The following working conditions:
INPUT SIGNAL- input source resistance is 1kOhms- input signal voltage ranges from -12V to +7V.- input signal can be a dc voltage- Input signal can be a square wave, too (neg./pos. voltage as above).- the square wave has f=1kHz and variable duty cycles from 3% to 100% (DC)
CIRCUIT- the circuit should not distort the input signal (-> high input resistance)- only the positive voltage portion is needed (half-wave rectification)- peak detection of the positive voltages is required- The peak detection circuit has to work from DC down to 3% duty cycle signal (so the peak detector has to charge within 30us).- A (constant) output voltage bias against the input positive voltage is acceptable
The simple circuit consisting of a diode + NPN emitter follower works well on principle, but the temperature drift is too high (Tamb=-20...+70°C).

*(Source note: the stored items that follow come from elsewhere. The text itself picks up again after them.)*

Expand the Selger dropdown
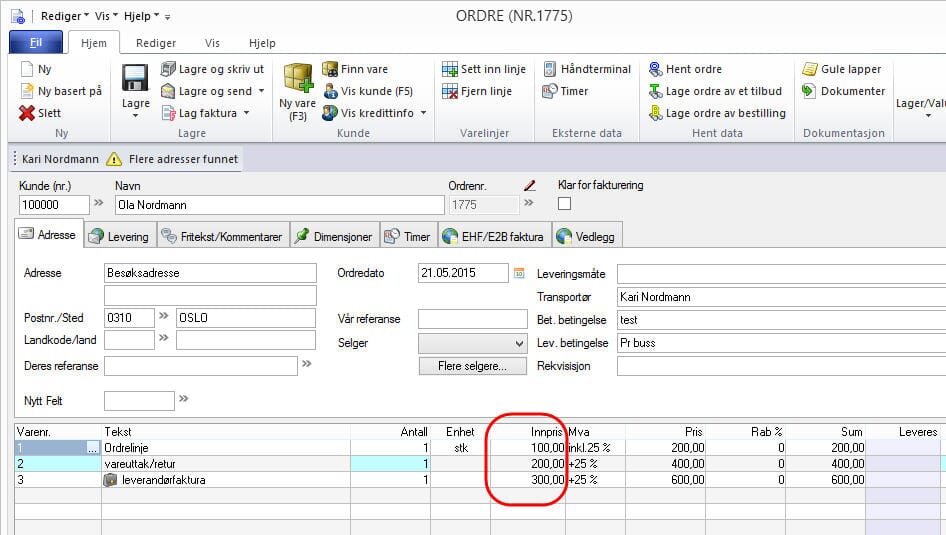 click(x=518, y=343)
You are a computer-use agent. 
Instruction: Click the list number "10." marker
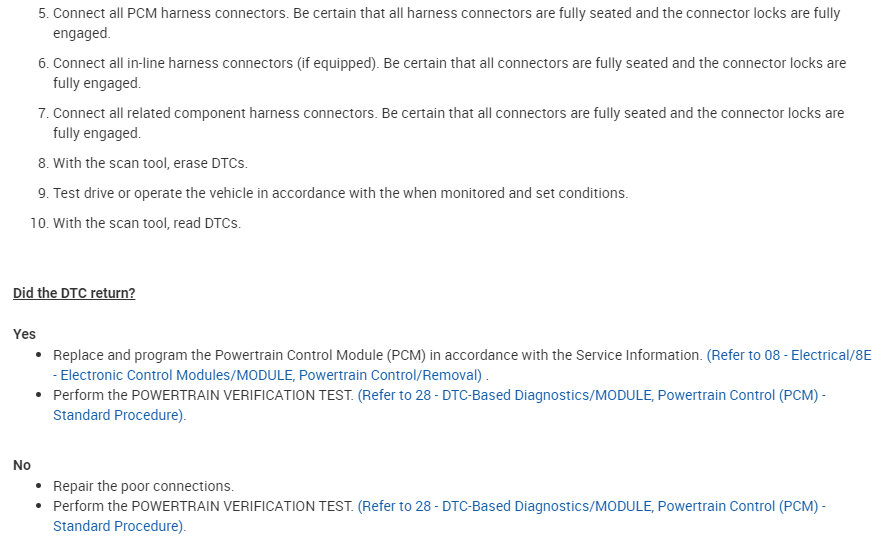39,223
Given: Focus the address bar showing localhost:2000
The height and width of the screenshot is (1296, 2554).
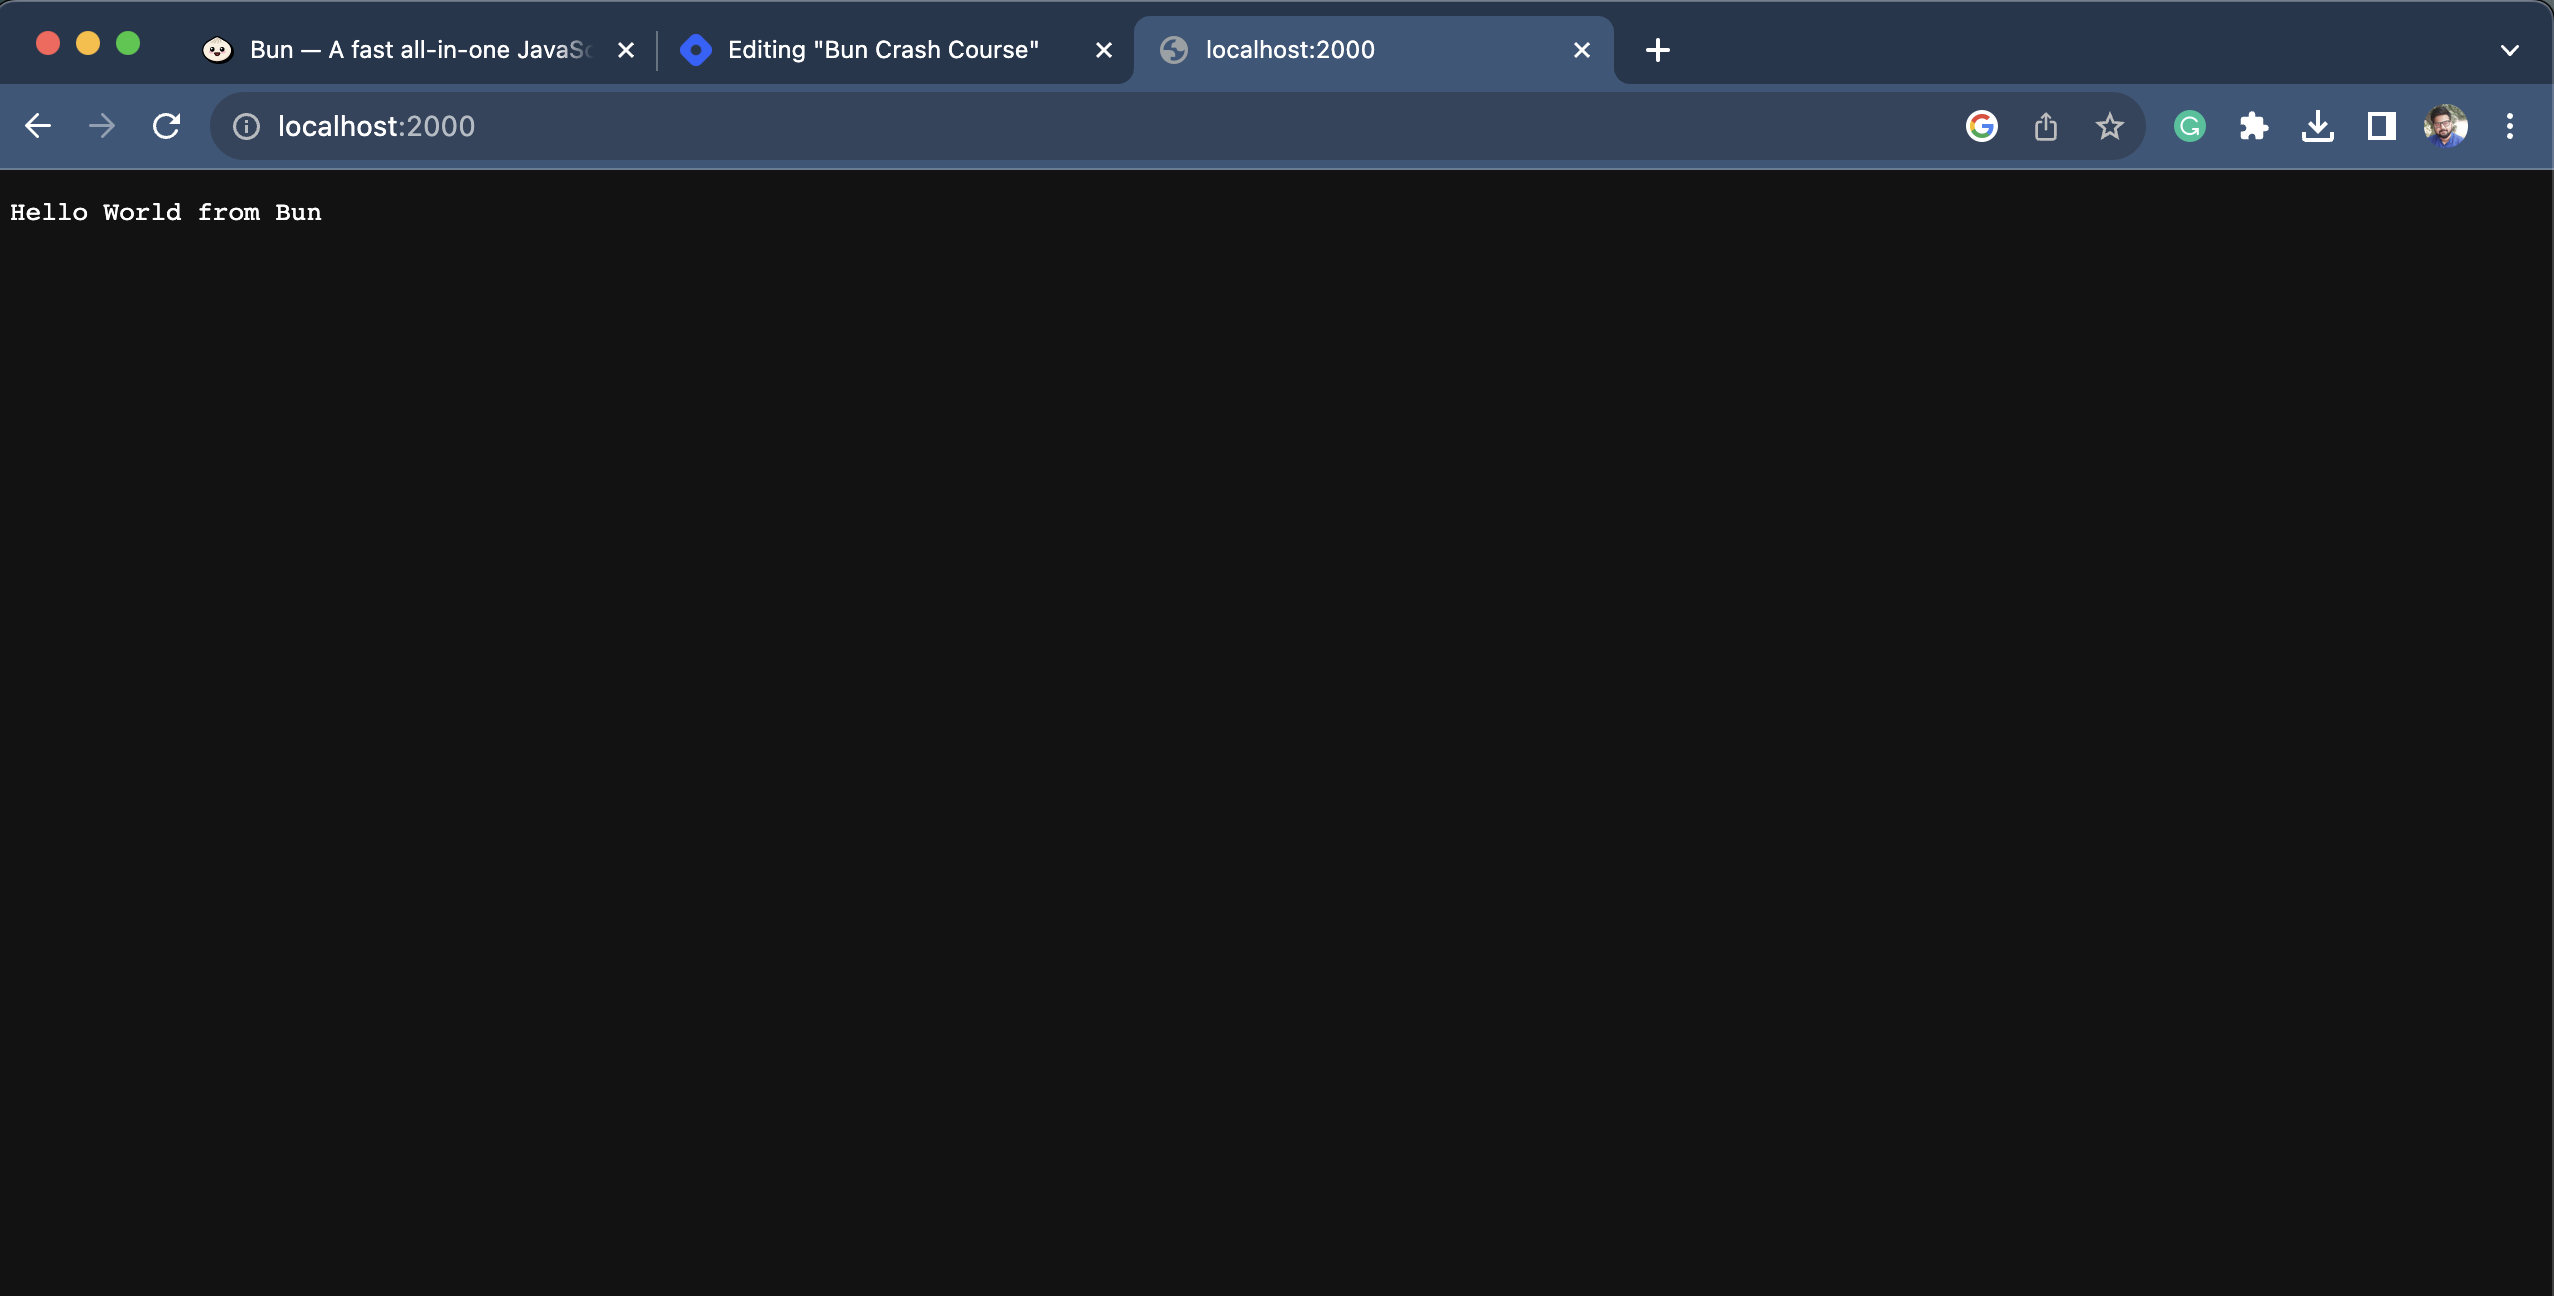Looking at the screenshot, I should [x=1100, y=126].
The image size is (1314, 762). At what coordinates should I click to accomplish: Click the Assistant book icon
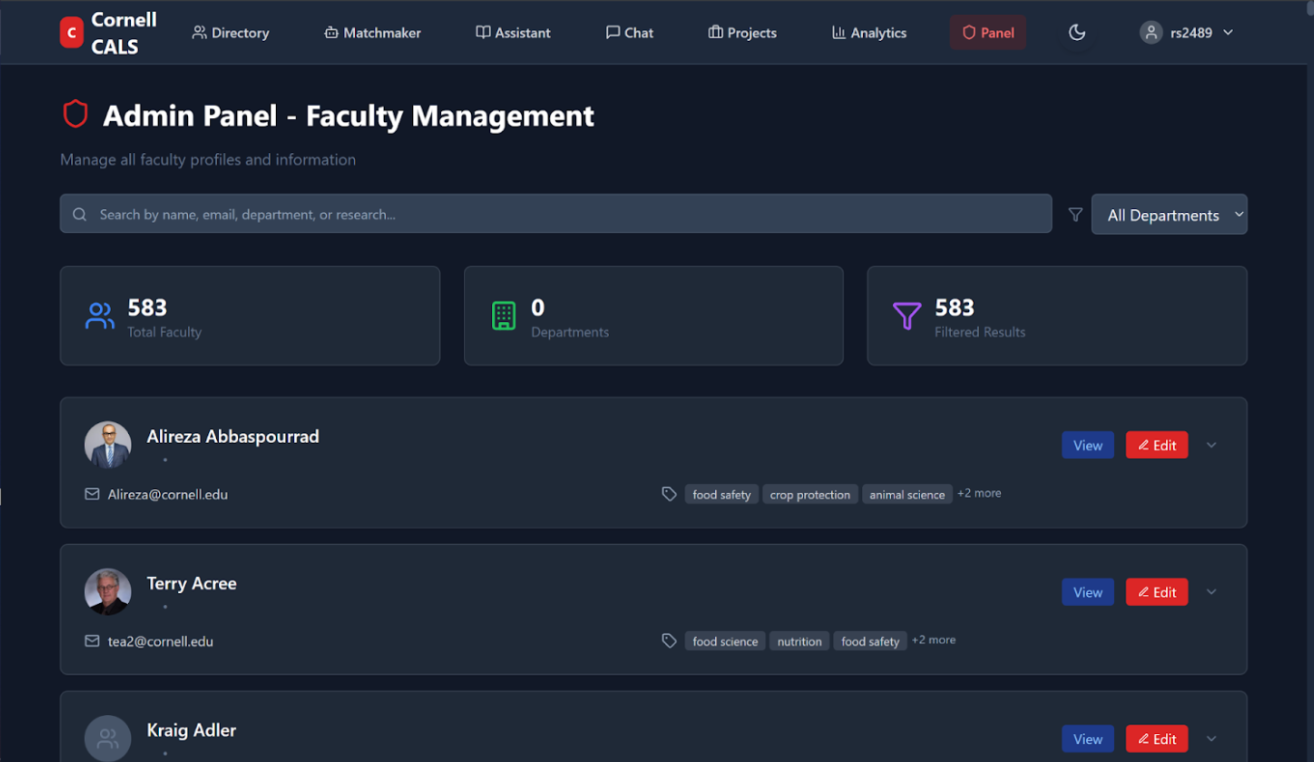pyautogui.click(x=482, y=32)
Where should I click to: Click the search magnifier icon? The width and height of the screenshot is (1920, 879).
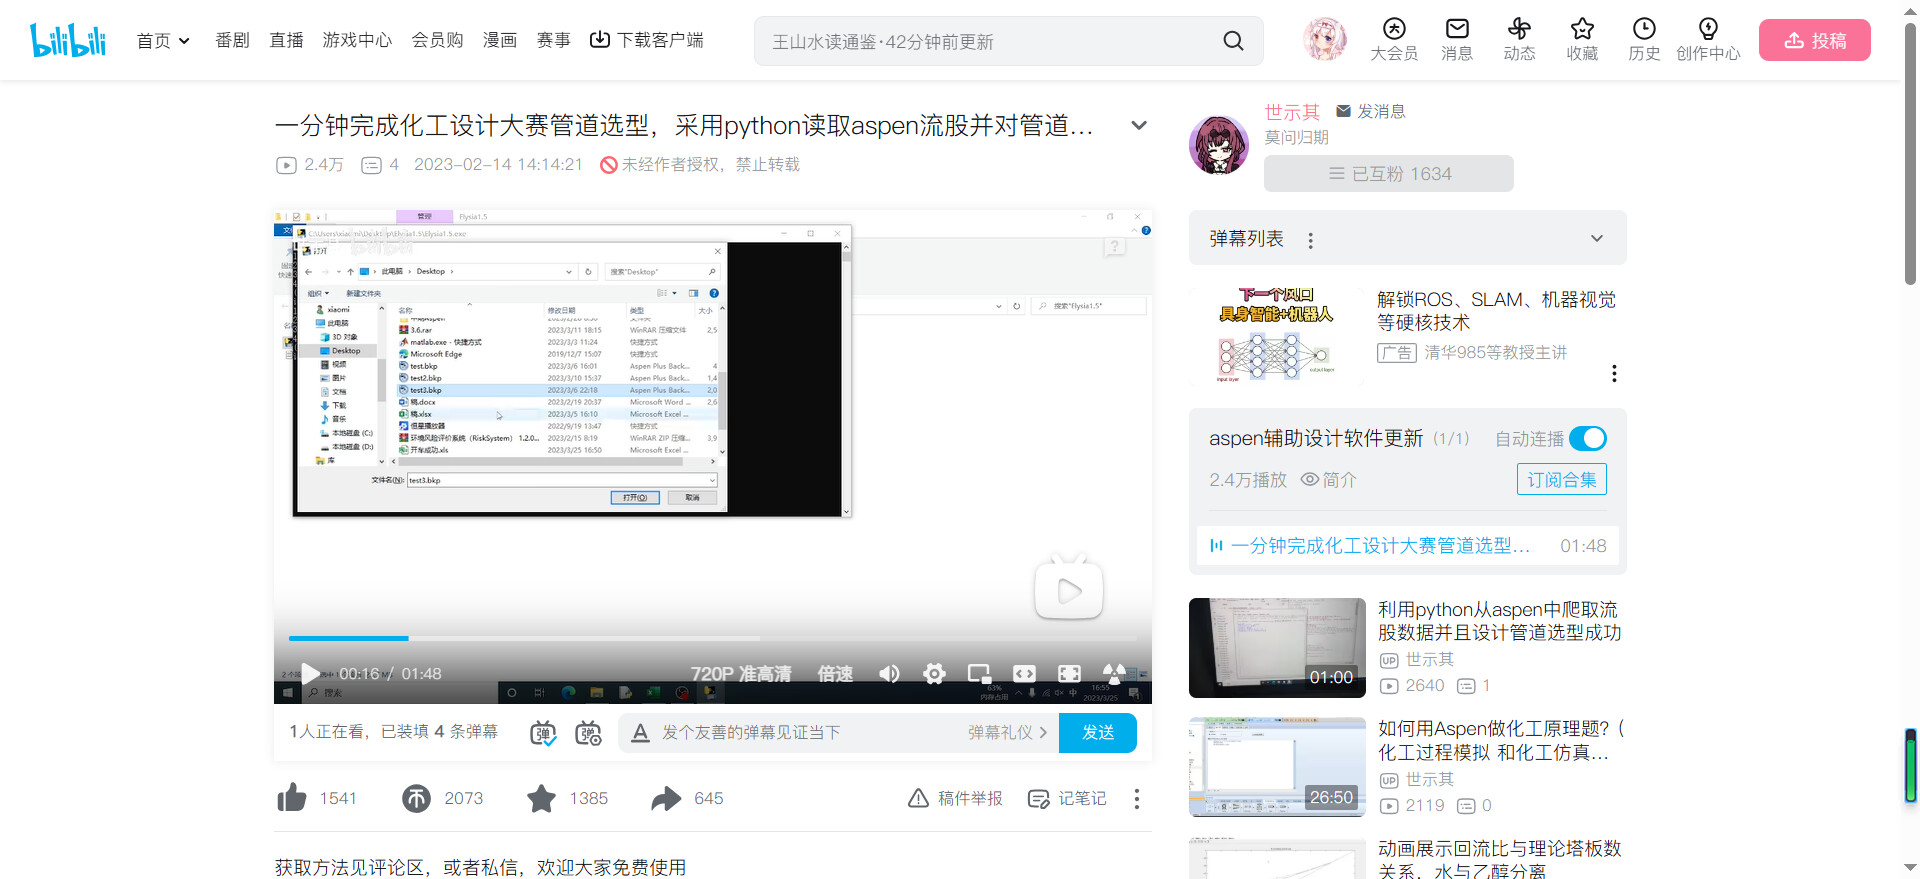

I built also an OP amp based peak detector (simulation attached).The feedback loop is closed with R4 from output of U2 to the input of U1.There was overshooting at the output signal at 1kHz square wave input, which i could remove by inserting the feedback cap C3 (22p).While the circuit works well for square wave signals at the target frequency (1kHz), more and more overshooting occurs at lower frequencies. Extreme output overshooting occurs at a step input (for example applying a DC voltage).
The overshooting can be seen in the simulation too, when the input signal is modified to lower frequencies or a step signal.Peak Detector_OP.TSCAnother drawback is, that the source signal (1k resistance) is distorted when its voltage is negative (clamped by U1).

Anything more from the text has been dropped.